Sono i micro-organismi che guidano le radici nella profondità della terra a trovare i minerali di cui
necessitano, a renderli solubili e compatibili con la linfa e infine a introdurli nel sistema ricettivo della radice e quindi nella linfa. Una pianta che si trovasse in un suolo con scarsa vitalità è una pianta disorientata che non su più trovare ciò di cui ha bisogno e che per forza dovrà essere dopata e sostenuta da bombe chimiche.
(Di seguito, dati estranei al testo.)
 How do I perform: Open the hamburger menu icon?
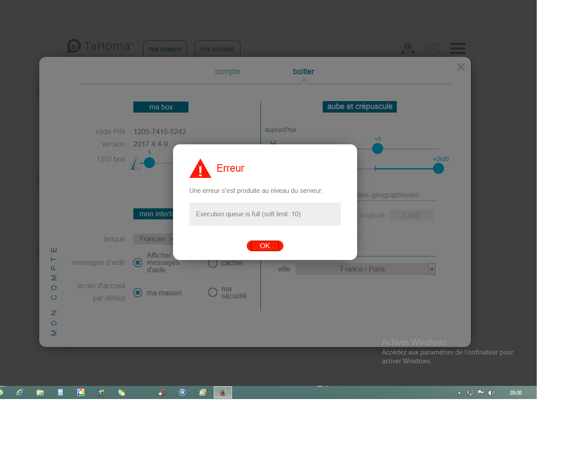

Non sarà più una pianta ma un simulacro di pianta. Pensiamo che una pianta di grano coltivata in agricoltura sana e pulita in un suolo vivo può penetrare fino a 10 metri nel suolo producendo 5 km di filamenti radicali. Una pianta di grano chimico-industriale non supera i 5-10 centimetri di penetrazione radicale con poche centinaia di metri di filamenti radicali.
La sua maturazione, al contrario di come dovrebbe fare una pianta di grano, inizia dalla spiga che quando sarà matura avrà ancora la parte basale verde. Il frumento, pianta solare per eccellenza, deve maturare esattamente al contrario; non in modo discendente ma ascendente, come sarebbe nella sua natura.
E’ ovvio che non potremo essere né sani né equilibrati né tantomeno liberi se ci nutriamo dì un tal genere di piante: quale rapporto col mondo minerale? Giocoforza dovremo ricorrere a integratori alimentari. Quale rapporto col mondo della luce? Giocoforza avremo costantemente tendenza depressive, castrazione creativa e così via.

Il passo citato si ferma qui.